_Exercise_.
Can you write out the entries below word for word, from the very start through the line containing "country-subnav: Government Maps News Culture Business To… is", with both ends included and the pictures left out?

(Stored items)

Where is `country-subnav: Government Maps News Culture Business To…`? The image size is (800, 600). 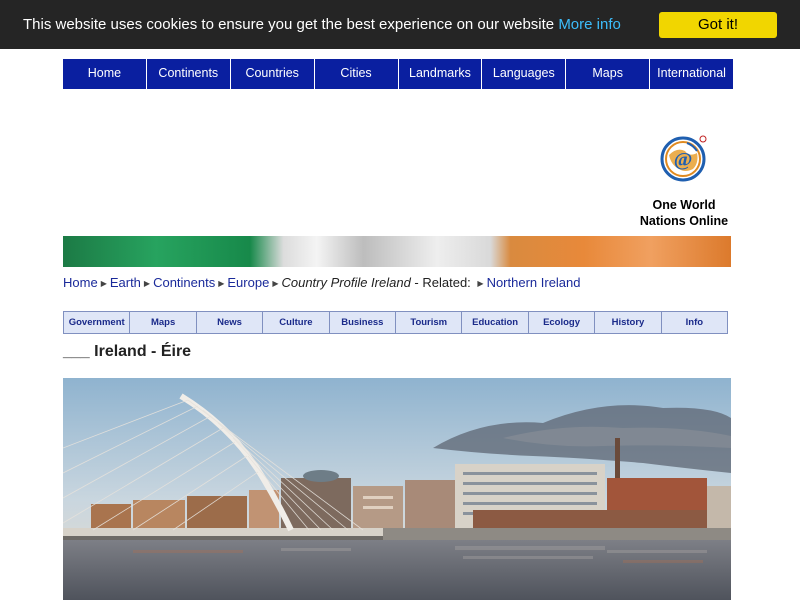
country-subnav: Government Maps News Culture Business To… is located at coordinates (396, 322).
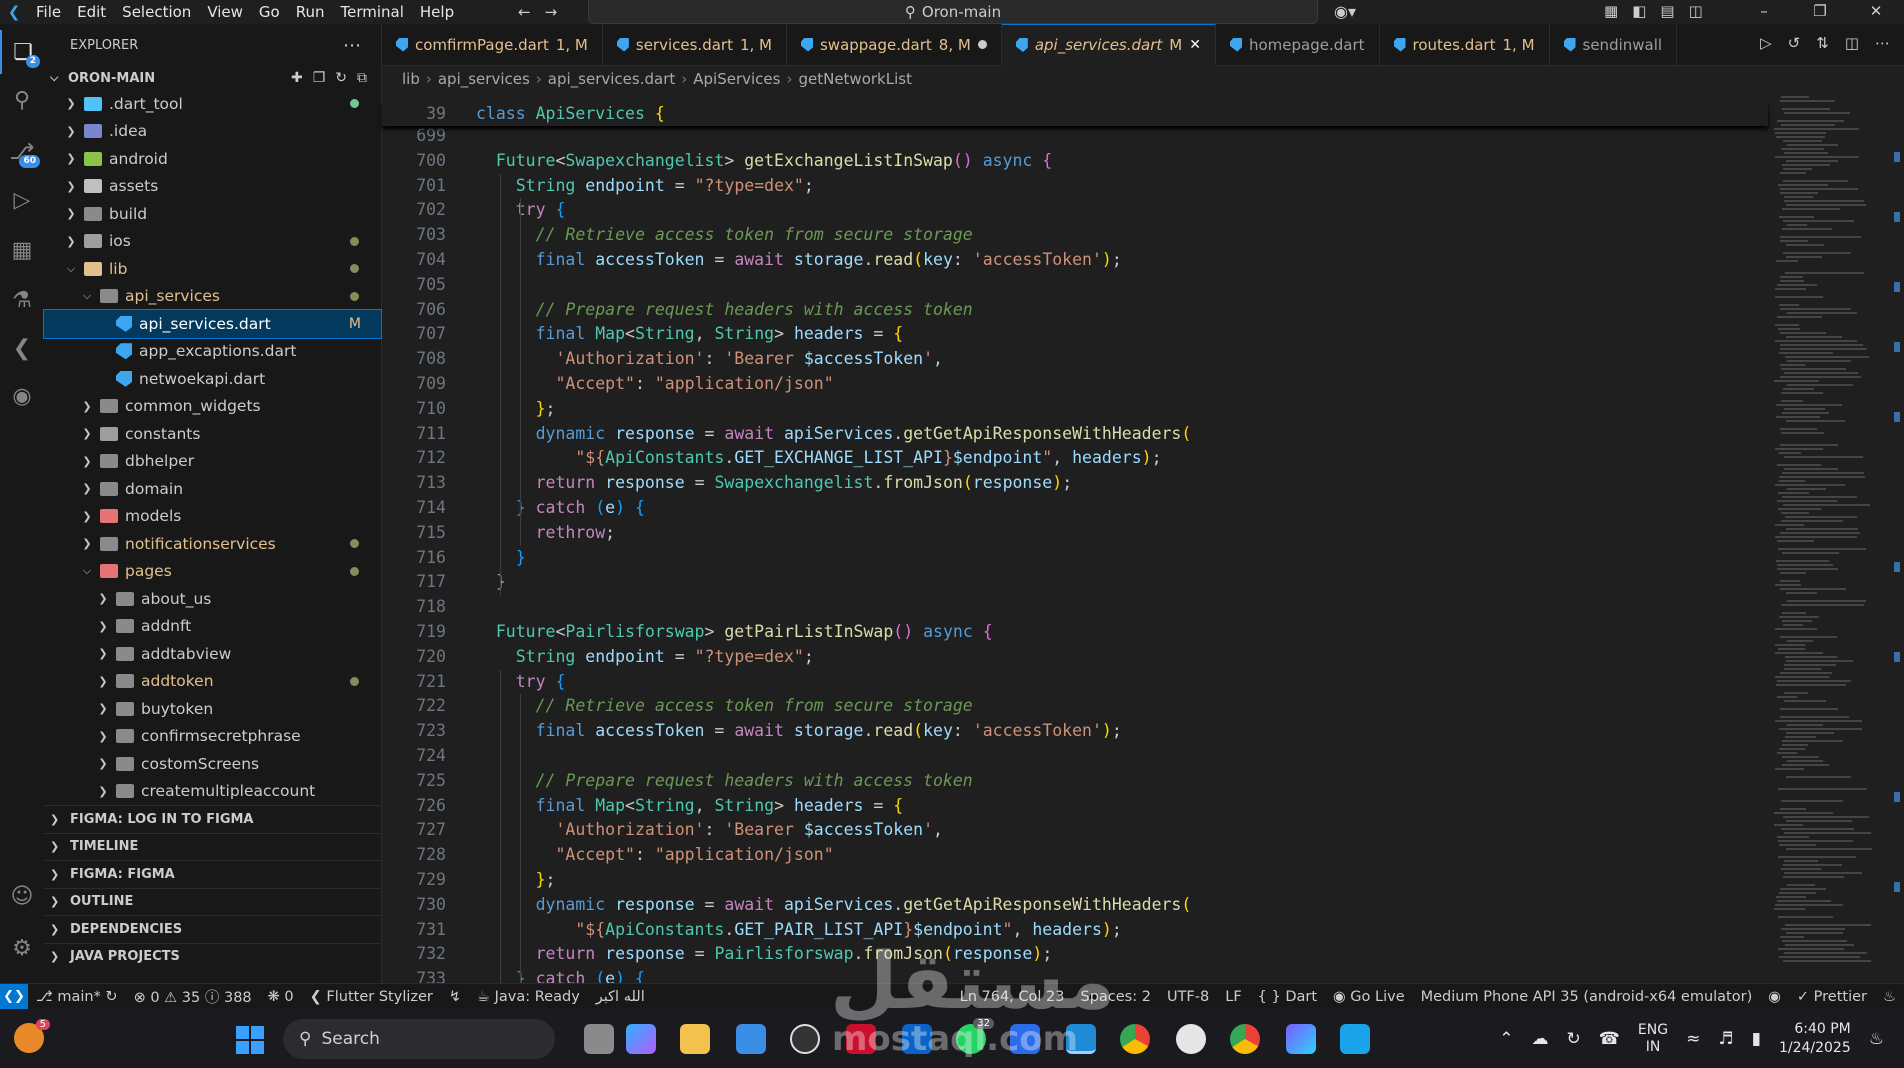 The width and height of the screenshot is (1904, 1068). What do you see at coordinates (894, 44) in the screenshot?
I see `editor-tab: swappage.dart 8, M` at bounding box center [894, 44].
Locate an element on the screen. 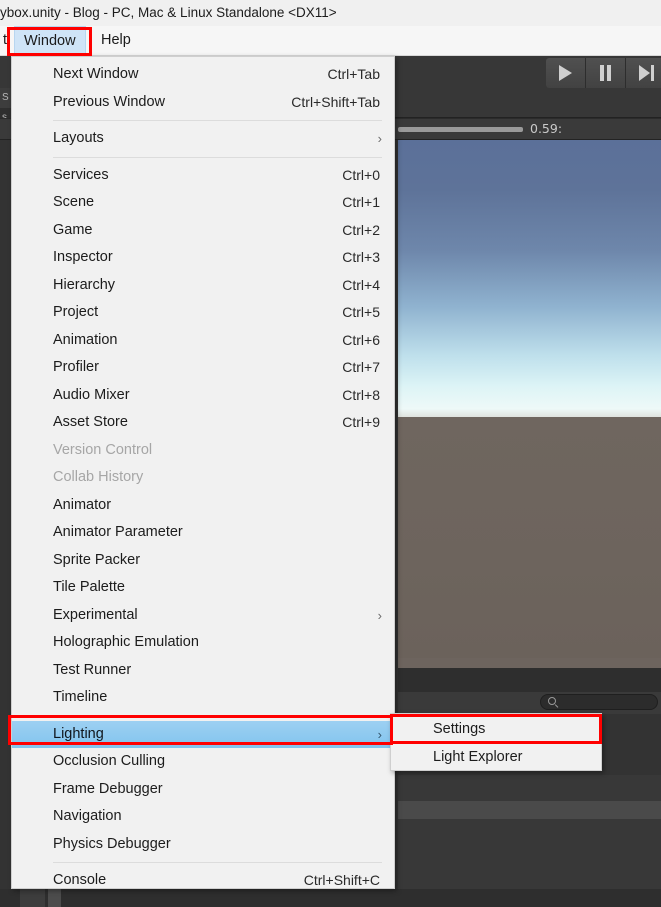 The width and height of the screenshot is (661, 907). menu-item-sprite-packer: Sprite Packer is located at coordinates (203, 561).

_Expected answer_.
Where is `country-subnav: Government Maps News Culture Business To…`? The image size is (800, 600). 
country-subnav: Government Maps News Culture Business To… is located at coordinates (396, 322).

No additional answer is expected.